(Stored dataset items)

►

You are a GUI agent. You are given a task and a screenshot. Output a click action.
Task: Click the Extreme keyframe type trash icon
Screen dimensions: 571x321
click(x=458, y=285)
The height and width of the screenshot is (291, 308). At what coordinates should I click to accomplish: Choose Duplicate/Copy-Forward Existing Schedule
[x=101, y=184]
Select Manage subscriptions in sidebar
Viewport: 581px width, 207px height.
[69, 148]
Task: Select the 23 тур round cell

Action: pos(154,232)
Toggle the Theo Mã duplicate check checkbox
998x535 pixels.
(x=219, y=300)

◄
►

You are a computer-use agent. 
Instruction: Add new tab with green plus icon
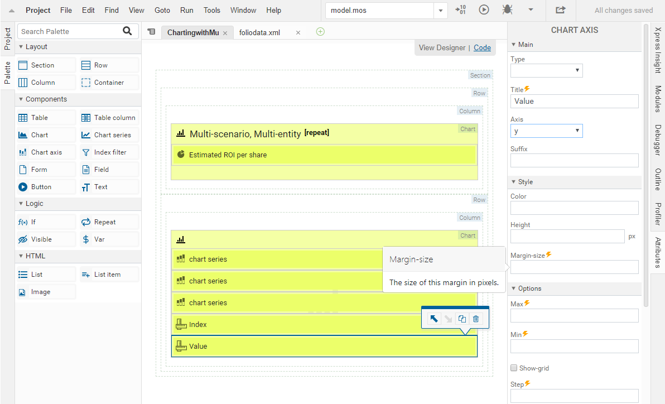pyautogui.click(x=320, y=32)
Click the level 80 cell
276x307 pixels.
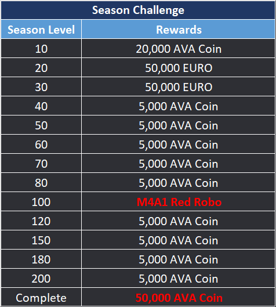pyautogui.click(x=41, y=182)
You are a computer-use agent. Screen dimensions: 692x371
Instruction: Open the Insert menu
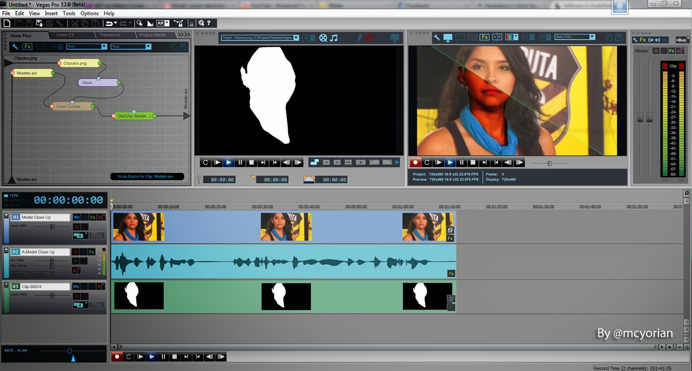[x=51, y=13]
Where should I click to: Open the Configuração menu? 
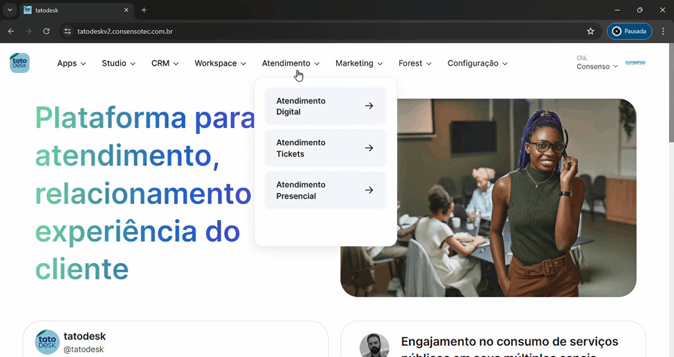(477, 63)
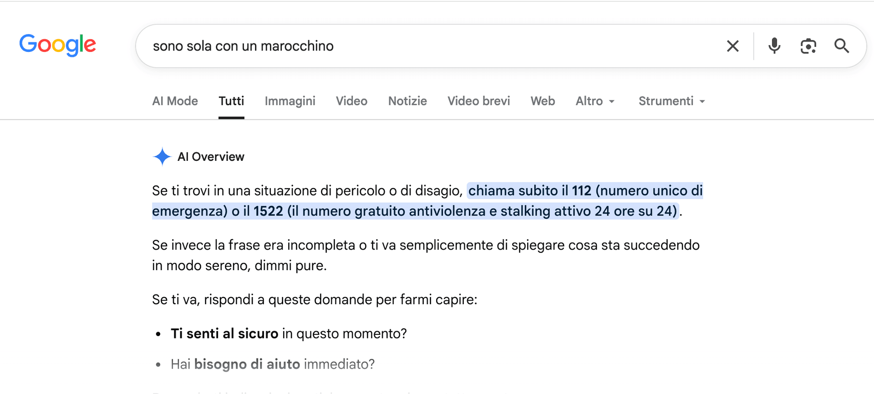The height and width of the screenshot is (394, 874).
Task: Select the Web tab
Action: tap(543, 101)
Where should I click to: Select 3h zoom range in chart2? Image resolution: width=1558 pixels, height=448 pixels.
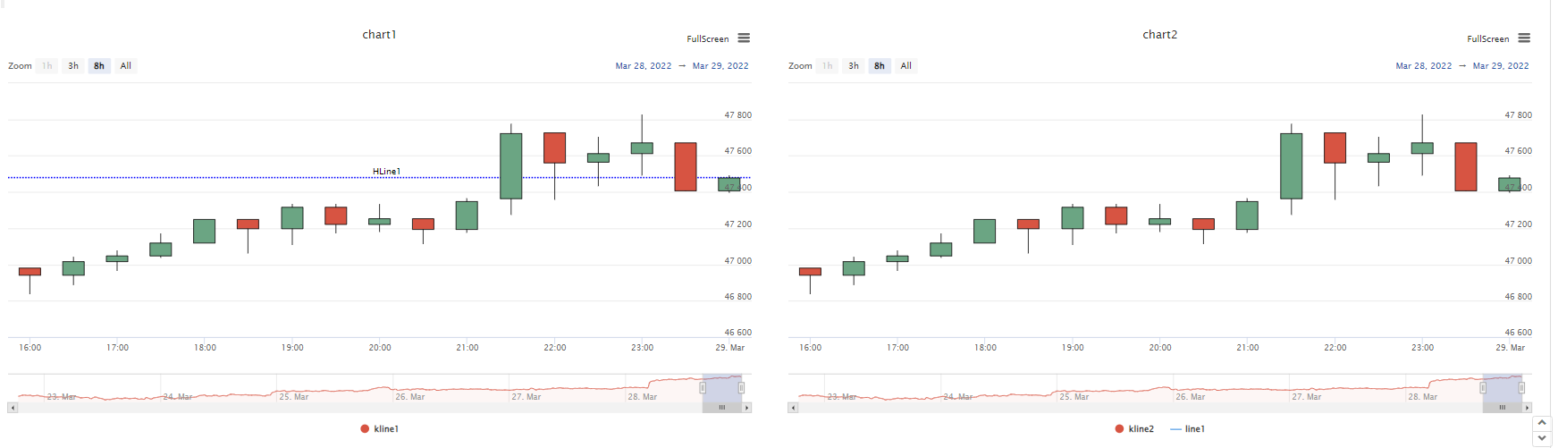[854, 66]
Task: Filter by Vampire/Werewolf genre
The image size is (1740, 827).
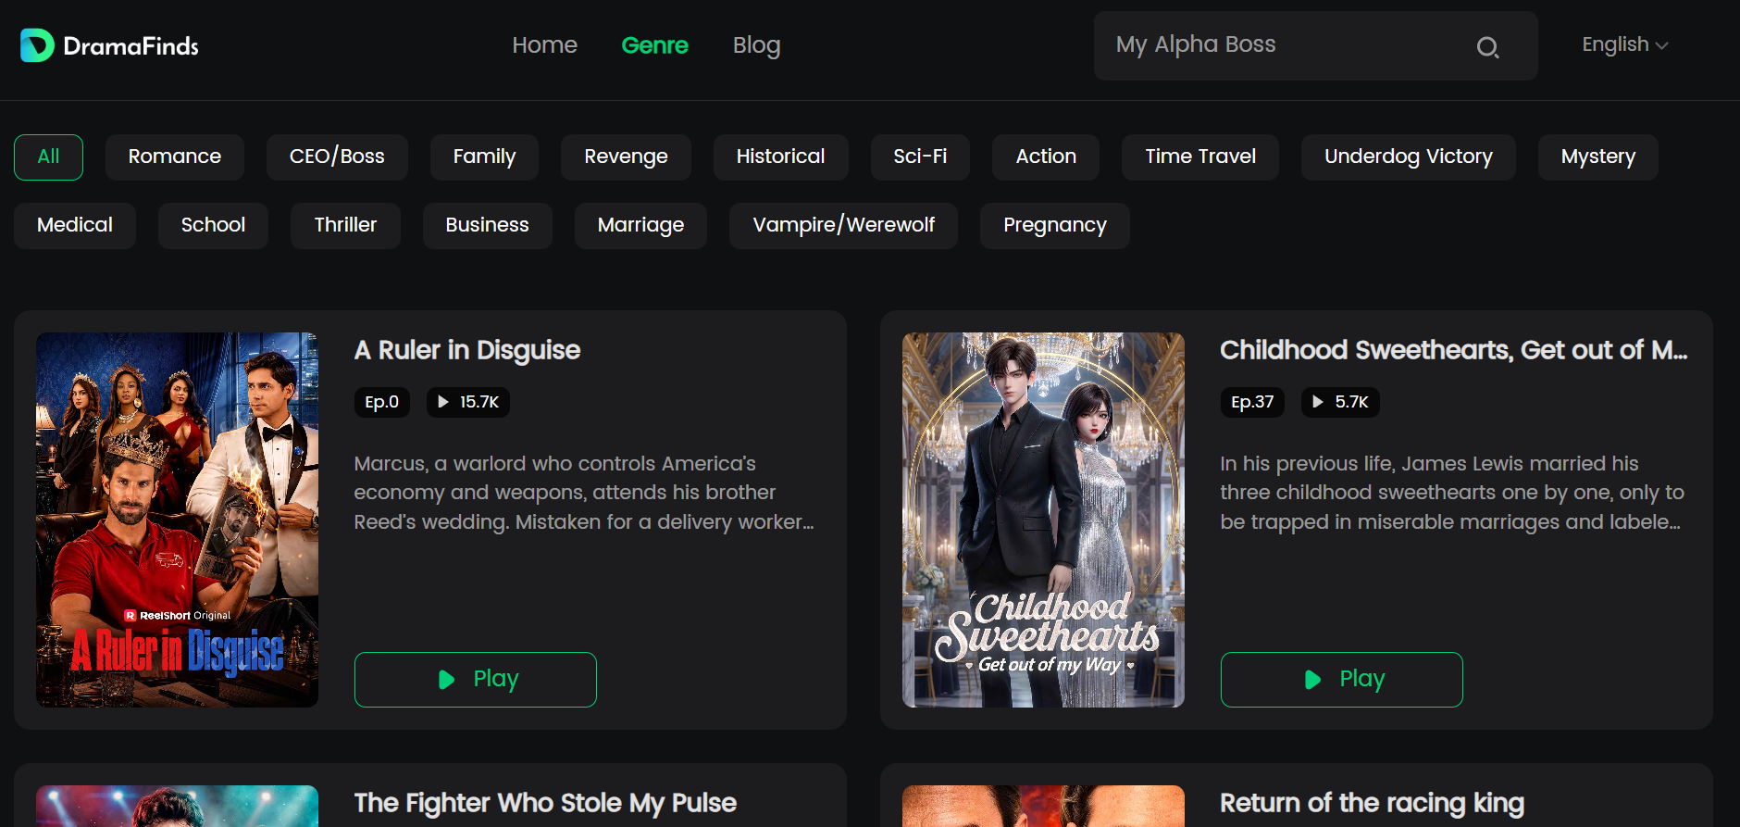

◄
►

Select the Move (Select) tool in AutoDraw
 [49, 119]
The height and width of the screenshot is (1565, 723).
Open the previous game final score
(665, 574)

◄

What is being asked =>
Filter the records above for lines with "agent".

Exercise solution =>
You are a GUI agent. You are given a task and a screenshot. Output a click action.
You are a computer-use agent. 
You are a computer-use agent. Screen dimensions: 692x371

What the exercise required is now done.